Grant number: 20/01286-9
Support type:Scholarships in Brazil - Doctorate (Direct)
Effective date (Start): June 01, 2020
Effective date (End): July 31, 2022
Field of knowledge:Biological Sciences - Biochemistry - Biochemistry of Microorganisms
Principal Investigator:Andrea Dessen de Souza e Silva
Grantee:Karina Tamie Shirakawa
Home Institution: Centro Nacional de Pesquisa em Energia e Materiais (CNPEM). Ministério da Ciência, Tecnologia, Inovações e Comunicações (Brasil). Campinas , SP, Brazil

Abstract

The Peptidoglycan (PG) is one of the main components of the bacterial cell wall, being responsible to maintain the form and integrity of the cell. As an essential component for bacterial survival and found only in prokaryotic organisms, the PG biosynthesis has been widely explored for the development of antibiotics, even in the face of the global crisis caused by the antibiotic resistance increase.

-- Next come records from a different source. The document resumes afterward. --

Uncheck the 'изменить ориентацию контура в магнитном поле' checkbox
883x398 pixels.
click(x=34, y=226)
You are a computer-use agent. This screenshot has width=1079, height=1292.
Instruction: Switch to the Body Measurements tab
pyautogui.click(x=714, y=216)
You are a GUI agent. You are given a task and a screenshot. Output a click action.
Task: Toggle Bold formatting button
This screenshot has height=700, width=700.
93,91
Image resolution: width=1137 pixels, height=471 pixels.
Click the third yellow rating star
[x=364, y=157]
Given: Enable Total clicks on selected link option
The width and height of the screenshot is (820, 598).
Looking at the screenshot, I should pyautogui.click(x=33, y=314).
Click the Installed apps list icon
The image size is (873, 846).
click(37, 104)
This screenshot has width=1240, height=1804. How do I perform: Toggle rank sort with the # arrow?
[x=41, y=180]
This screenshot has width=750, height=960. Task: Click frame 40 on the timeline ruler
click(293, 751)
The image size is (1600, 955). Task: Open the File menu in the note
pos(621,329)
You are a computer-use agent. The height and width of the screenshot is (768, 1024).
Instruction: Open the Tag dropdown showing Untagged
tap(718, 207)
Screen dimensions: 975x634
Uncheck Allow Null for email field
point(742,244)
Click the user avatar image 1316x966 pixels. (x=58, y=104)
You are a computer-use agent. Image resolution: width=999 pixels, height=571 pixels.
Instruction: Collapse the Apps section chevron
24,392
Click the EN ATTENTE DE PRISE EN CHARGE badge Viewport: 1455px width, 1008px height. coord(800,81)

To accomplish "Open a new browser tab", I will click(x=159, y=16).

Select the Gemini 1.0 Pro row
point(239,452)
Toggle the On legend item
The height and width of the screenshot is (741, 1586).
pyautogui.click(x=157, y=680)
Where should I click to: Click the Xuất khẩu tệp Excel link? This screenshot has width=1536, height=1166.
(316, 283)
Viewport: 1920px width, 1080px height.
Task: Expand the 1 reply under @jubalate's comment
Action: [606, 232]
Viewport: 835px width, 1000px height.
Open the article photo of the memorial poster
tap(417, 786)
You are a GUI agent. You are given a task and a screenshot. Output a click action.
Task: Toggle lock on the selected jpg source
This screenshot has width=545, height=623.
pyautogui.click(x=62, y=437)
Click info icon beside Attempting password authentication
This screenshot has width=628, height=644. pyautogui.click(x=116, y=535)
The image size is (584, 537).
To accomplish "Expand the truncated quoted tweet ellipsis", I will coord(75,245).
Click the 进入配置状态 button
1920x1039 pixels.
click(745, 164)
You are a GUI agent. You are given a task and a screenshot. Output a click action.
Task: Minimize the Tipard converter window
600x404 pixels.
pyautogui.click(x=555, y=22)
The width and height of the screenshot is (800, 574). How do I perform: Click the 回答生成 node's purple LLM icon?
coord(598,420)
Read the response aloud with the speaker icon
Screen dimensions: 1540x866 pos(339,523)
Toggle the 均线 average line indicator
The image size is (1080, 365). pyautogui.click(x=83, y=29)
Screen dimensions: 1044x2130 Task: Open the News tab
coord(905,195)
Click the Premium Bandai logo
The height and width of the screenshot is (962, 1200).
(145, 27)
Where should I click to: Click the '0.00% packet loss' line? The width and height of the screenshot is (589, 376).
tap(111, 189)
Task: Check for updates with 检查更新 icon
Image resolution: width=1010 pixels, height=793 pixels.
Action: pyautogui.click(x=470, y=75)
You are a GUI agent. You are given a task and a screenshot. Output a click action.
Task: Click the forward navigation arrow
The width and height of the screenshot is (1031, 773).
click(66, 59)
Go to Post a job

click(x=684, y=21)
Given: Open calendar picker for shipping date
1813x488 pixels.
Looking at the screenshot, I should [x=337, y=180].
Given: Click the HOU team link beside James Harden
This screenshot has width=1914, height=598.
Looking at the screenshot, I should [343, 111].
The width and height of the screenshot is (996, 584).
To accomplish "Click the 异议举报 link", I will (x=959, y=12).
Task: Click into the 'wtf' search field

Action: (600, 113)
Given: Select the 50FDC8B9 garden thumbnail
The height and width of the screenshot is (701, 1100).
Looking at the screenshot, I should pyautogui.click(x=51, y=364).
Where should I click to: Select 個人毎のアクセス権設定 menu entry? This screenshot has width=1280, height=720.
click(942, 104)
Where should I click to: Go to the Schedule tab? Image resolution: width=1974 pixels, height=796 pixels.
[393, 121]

PG biosynthesis is a dynamic and highly complex process mediated by a group of proteins localized at different parts of the cell. Mur ligases (MurC, MurD, MurE, and MurF) are cytoplasmatic enzymes that, together with MurG (membrane-associated protein) and MraY (membrane protein), are responsible for the synthesis of the PG precursors. These proteins have been extensively studied and characterized individually, and, even though inhibitors have been found for them in vitro, they do not show clear antibacterial intracellular activity. A hypothesis would be that the Mur ligases form a mega-complex which could facilitate the formation of the PG subunit and, somehow, it could mask the active sites of the proteins. Different research groups demonstrated that the cytoplasmatic proteins of the PG biosynthesis can identify each other, and, recently, our research group identified that the Mur ligases from Streptococcus pneumoniae can interact strongly as binary complexes. However, until now, the complex between these proteins have not been reported. In our preliminary essays, we were able to express and purify at least three Mur ligases together with MurG, showing promising results towards the characterization of a Mur enzyme complex, essential for PG biosynthesis, using an innovative technique: the expression with the operon system naturally found in microorganisms. Biochemical and biophysical techniques will be used to analyze the interactions of the proteins in the complex. Furthermore, crystallization essays and/or electron microscopy will be used to characterize this complex structurally. The results of this project will provide more detailed information on the PG biosynthesis, and the interactions between these proteins, assisting the pharmaceutical industry in the development of more efficient drugs. (AU)